## Supplied records:
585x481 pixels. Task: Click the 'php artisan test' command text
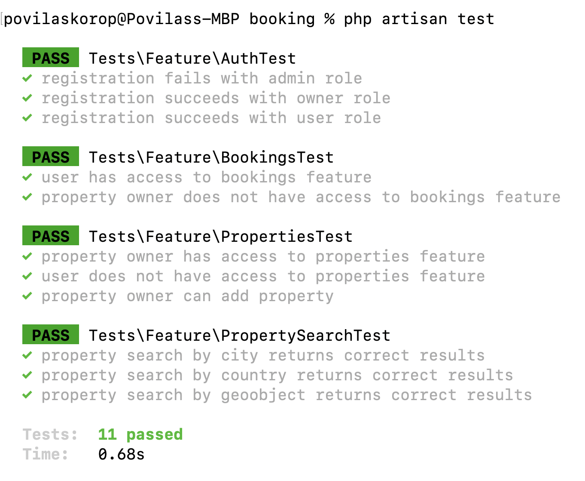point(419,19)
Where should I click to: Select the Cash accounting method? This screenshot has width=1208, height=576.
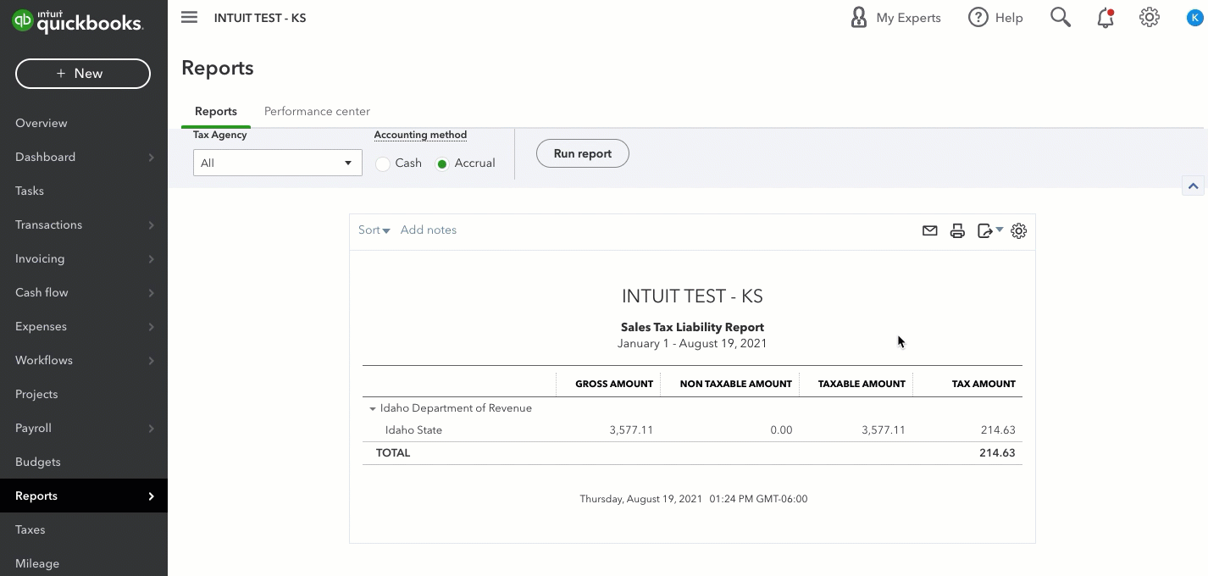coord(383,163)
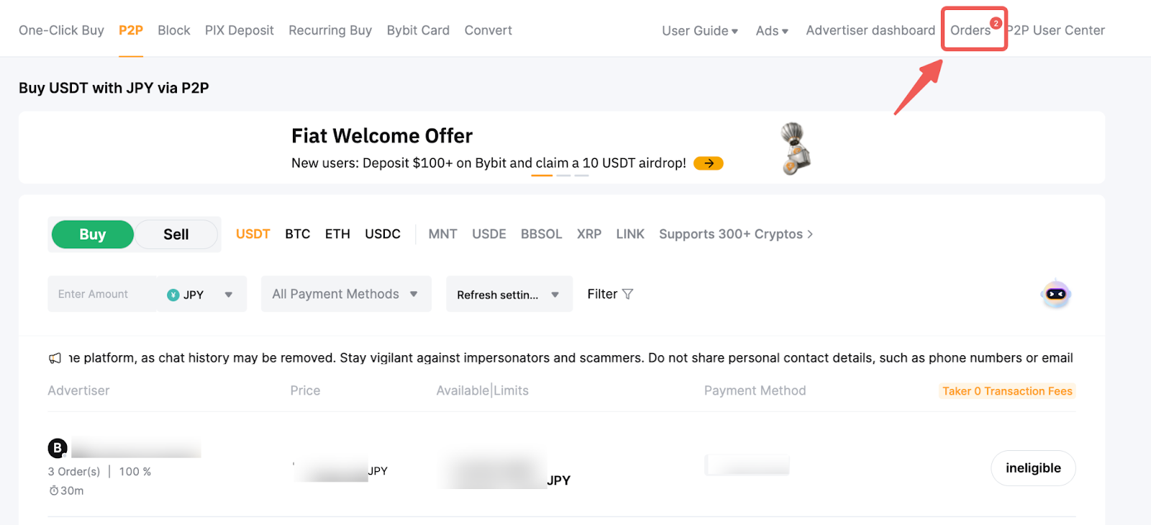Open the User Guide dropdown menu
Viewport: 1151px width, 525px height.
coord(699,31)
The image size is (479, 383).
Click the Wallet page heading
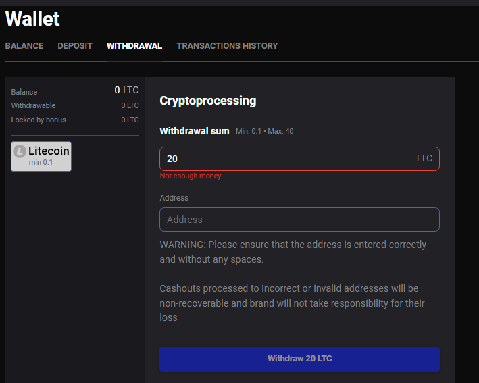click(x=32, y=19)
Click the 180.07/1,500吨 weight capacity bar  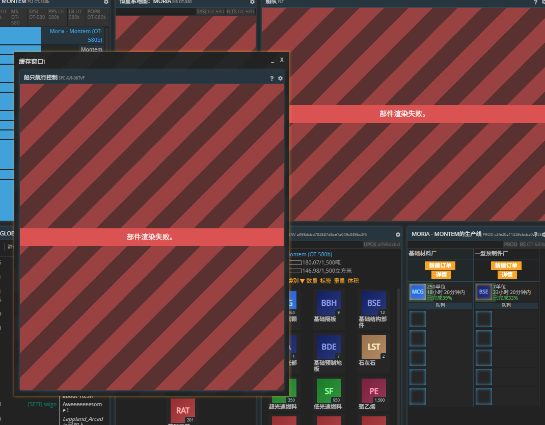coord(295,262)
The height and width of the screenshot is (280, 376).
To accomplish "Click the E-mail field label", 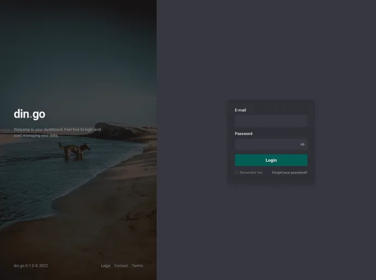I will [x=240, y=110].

## Work item:
Everything from the opening line of the data through the line with "The image size is (479, 383)." should be repeated exactly; leave the pictures out.

## Exercise response:
585x481 pixels. Task: Click the 'php artisan test' command text
point(419,19)
Where should I click to: Select the Cash accounting method? This screenshot has width=1208, height=576.
coord(383,163)
Open the User Guide dropdown menu
Viewport: 1151px width, 525px height.
coord(699,31)
The image size is (479, 383).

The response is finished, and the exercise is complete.